There's a fine line between asking for too much and being selfish.

I just need to know where that line is...

Bella. [userpic]

I hate downtown.

June 5th, 2006 (12:44 am)

My preggo friend is here. I can't wait to see her tomorrow. But she's downtown. I hate being in downtown las vegas. It's smelly.

I love the new department I'm in. So much better. A woman bought $350 worth in bras at the last minute. I've changed from Miss Thang to 1# Ass Kisser.

I love proving people wrong.

Bella. [userpic]

I'm not fired.

June 1st, 2006 (04:52 pm)

It's official: Nordstrom doesn't like my attitude.

WAHHHHH.

Bella. [userpic]

One. After. Another.

June 1st, 2006 (12:04 am)

God has a plan for me. It's called being the most stressed out about life that Samantha has ever been in.

First off, work is..hell. Seems to be a repeating topic, but it doesn't seem to get the least bit better. I got a complaint from a customer over MILK. He was cussing, yelling..the whole thing. But the bastard gets a free lunch, and I get in huge trouble because he yelled "If you don't like your job then quit" and I replied "I'm transferring." Then, I got in trouble because I got mad at someone for timing my break with a FUCKING STOPWATCH, and that I was "out of line." Then, a manager mentioned that when I shopped at another nordstrom, I had gotten "frustrated" with her because I didn't know what a "shopping pass" is.

Maybe, I'm just crazy..but all of this is just ridiculous.

I'm warning all of you..if you want to deal with a load of bullshit..work at Nordstrom.

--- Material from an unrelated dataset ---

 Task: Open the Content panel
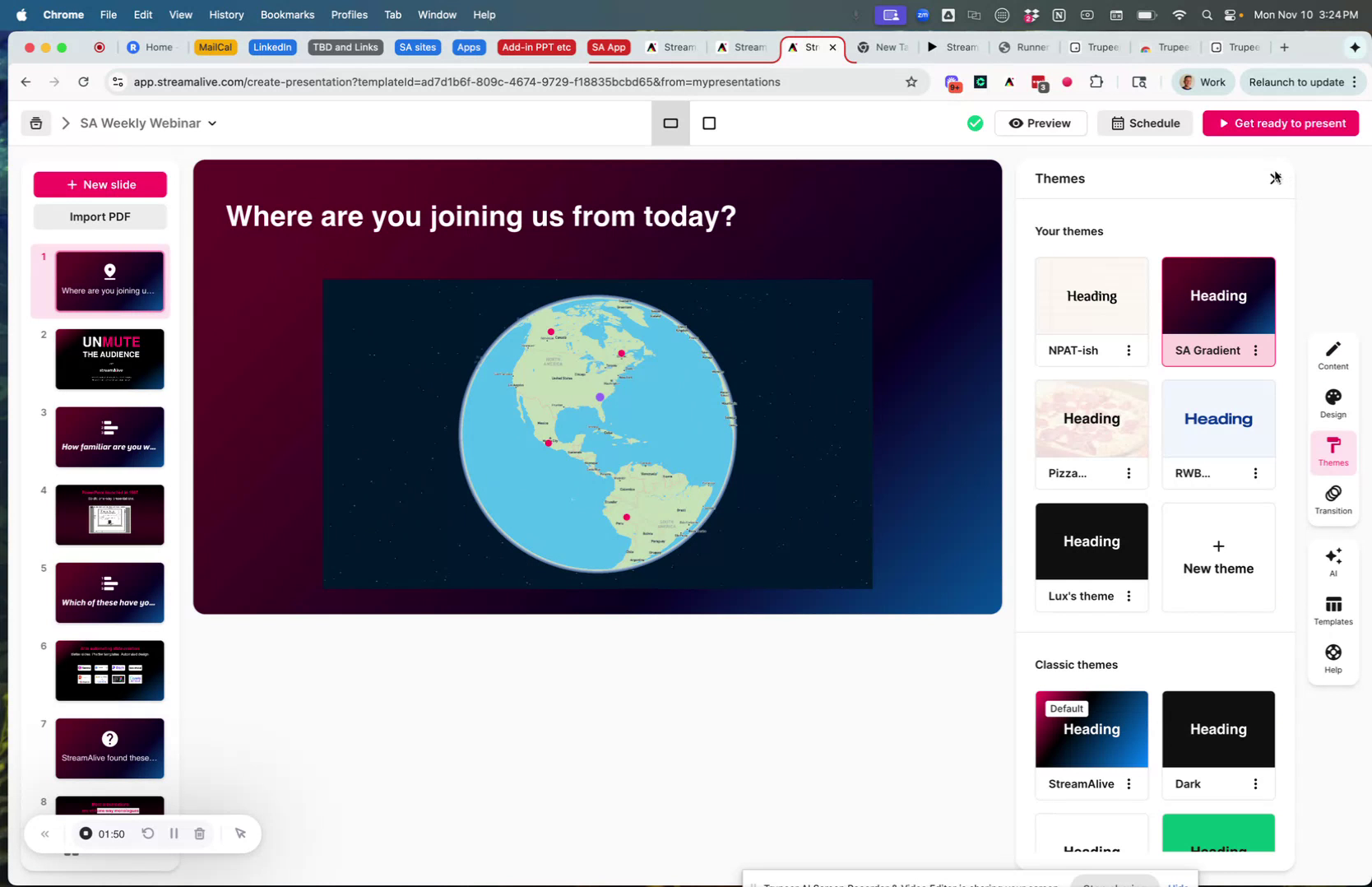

And even though I AM transferring to a different department that is definitely less difficult..my old manager has the nerve to interrupt my training process tomorrow for a "serious" discussion. The same boss who's motto is "Oh, it's just a job."

I'm 20 years old going to college. My priority is my education. I am (or was) working at a FUCKING coffee shop. I do not need this sort of stress at this young of an age.

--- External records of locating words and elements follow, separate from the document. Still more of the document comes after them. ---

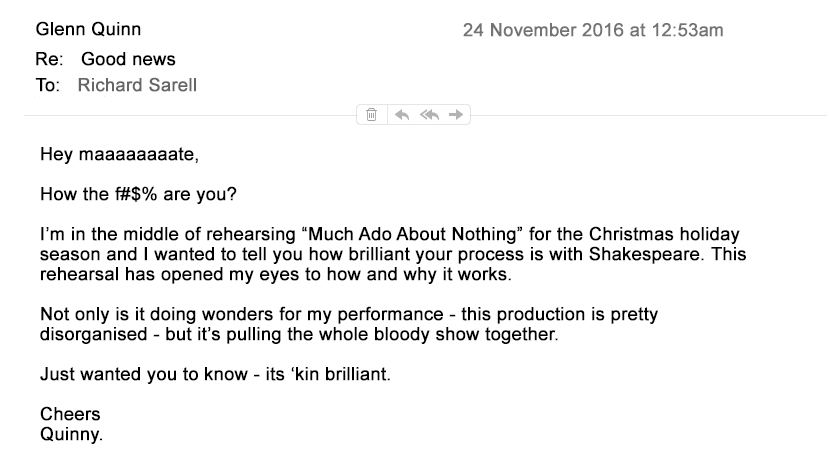
Task: Click the Cheers sign-off
Action: [x=70, y=414]
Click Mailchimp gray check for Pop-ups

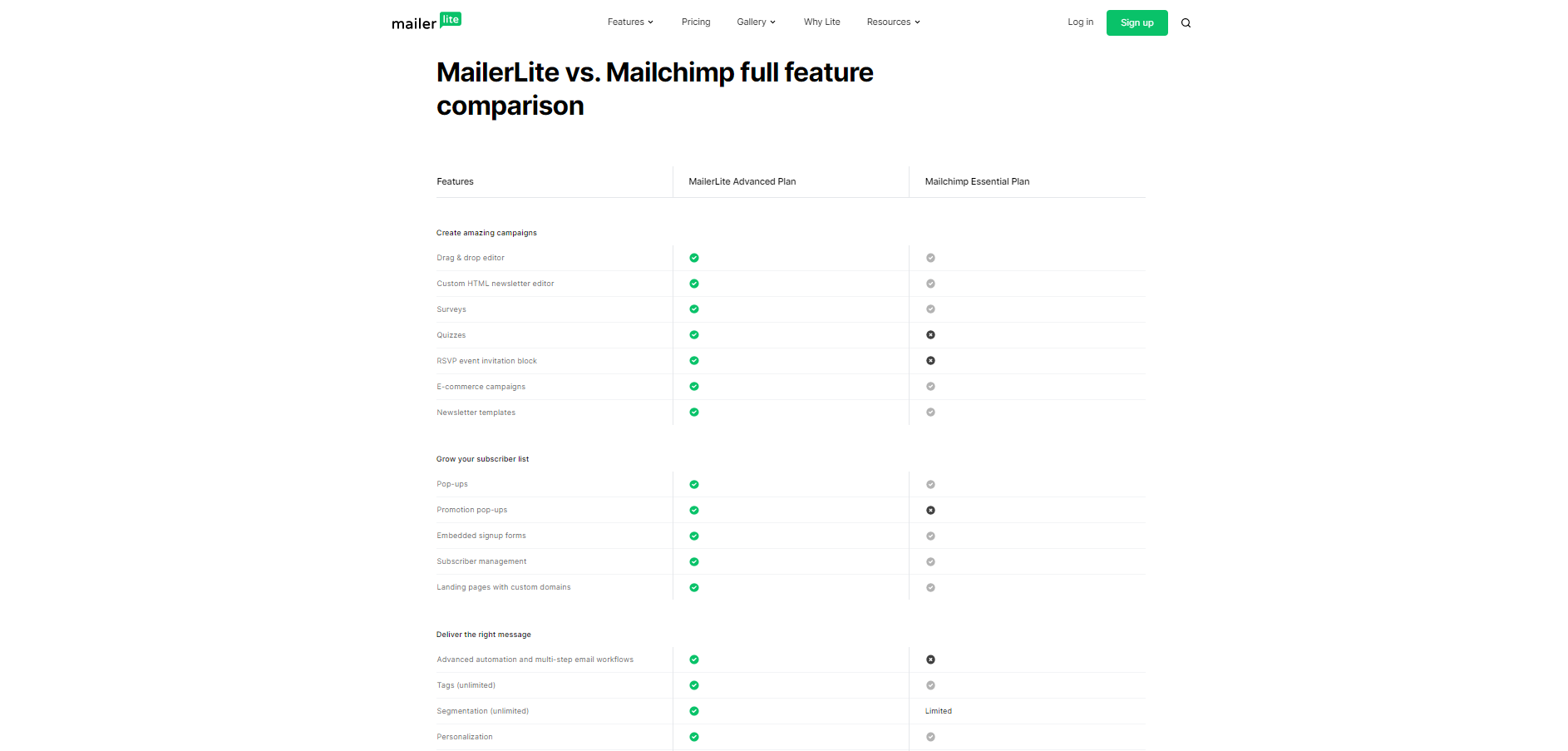(x=930, y=484)
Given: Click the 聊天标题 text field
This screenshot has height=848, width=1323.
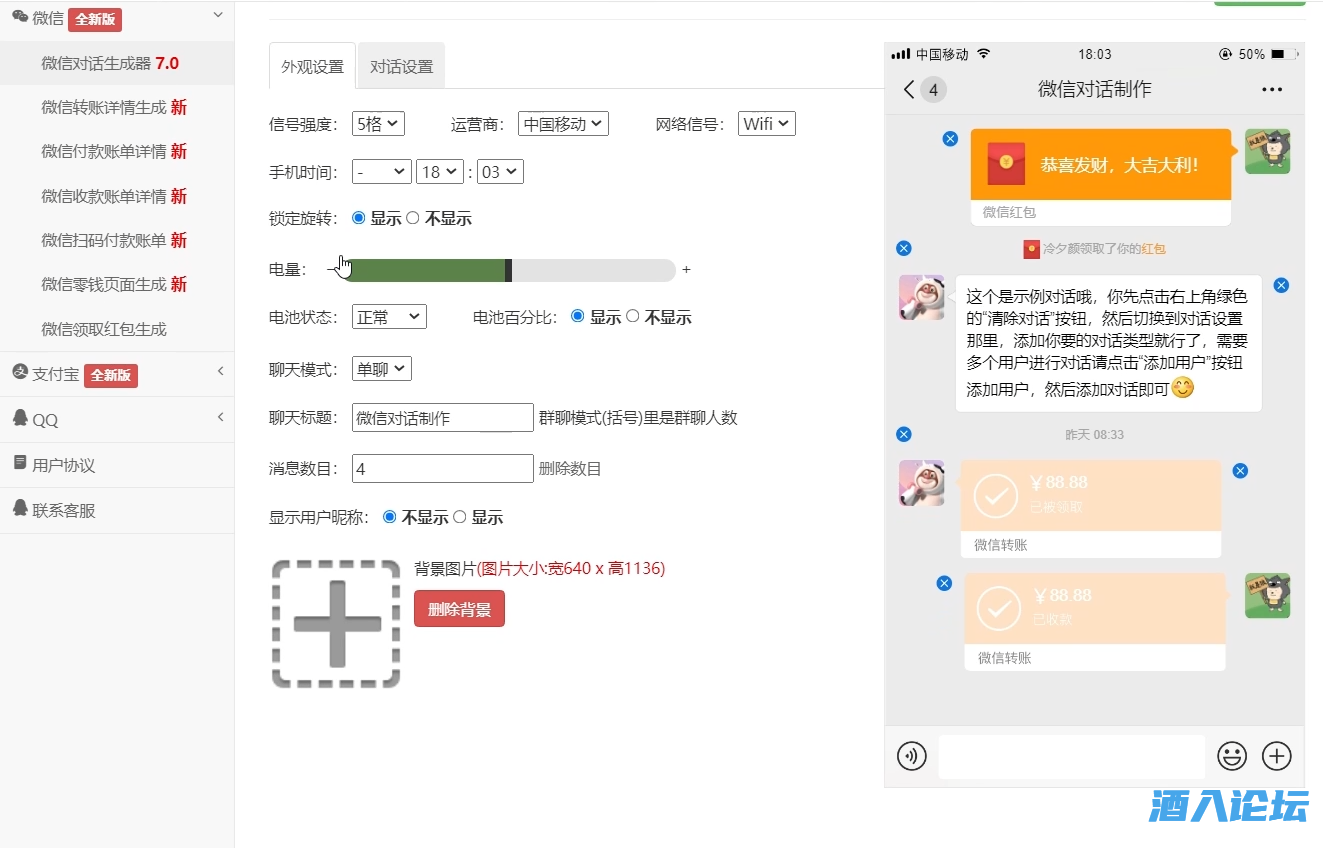Looking at the screenshot, I should [442, 418].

And you wonder why I want to move back to Seattle so bad.

The only thing that is keeping me from quitting this job is that my new boss is super nice and told me not to worry about anything. If it gets any worse, I'm going to put my two weeks in and fly back to Seattle til Fall Semester at UNLV starts and find another job.

So now I'm going to have to go to sleep, wonder what this "serious" talk is. I'm debating if I should do the Nordstrom way and just nod and smile, or stand up for myself in a rational way like any other civilized human.

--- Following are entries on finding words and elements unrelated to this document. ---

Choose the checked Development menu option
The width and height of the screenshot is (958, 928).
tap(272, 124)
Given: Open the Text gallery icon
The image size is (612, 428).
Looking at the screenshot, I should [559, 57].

Look's like I'm going to have to shut my mouth, because the latter will just get me into even more bullshit of trouble.

Cheers to strong personalities

Bella. [userpic]

Weird.

May 23rd, 2006 (05:37 pm)
confused

current mood: confused

I felt like someone needed an apology, so I sent one. Knowing that there were feelings of tension (at least on my side), it made me feel better. I wasn't over apologetic, nor did I bring up any past issues. However, I got no reply back.

Now I'm wondering if she's bitter, doesn't care, or somehow the tables have turned? Is apologizing just something that is self serving? To realease the pressure on our back, and look like the bigger person...while at the same rate, spoon feeding the bullshit on behalf of the other person?

Has anyone ever felt this way before?
At least I can say I had the last word.

Bella. [userpic]

A classy update.

May 22nd, 2006 (01:37 pm)

Well, back in Vegas. Been back since Thursday. Shitty I didn't get to hang out with everyone I wanted to. I'll be back June 14th though, so hopefully I'll see you all.

I recently changed my major. My major is now Interior Architecture and Design. And no, it's not particularly decorating or "interior design" that you see on HGTV, it's actually interior architecture. I know I'm particularly good at drawing, and have always been interested in the concepts of designing buildings and houses so I think this will work for me. However, my advisor told me that "from this point on, it will probably take you 4 years to complete." Although that's not extremely long, it's longer than I had anticipated. So hopefully everything runs smoothly.

Still in the transistion of switching departments at Nordstrom. I'm pretty anxious to transfer, I want/need to make more money.

Yea, that's all for now.
It's almost Nick and I's 1st year. Wow, crazy.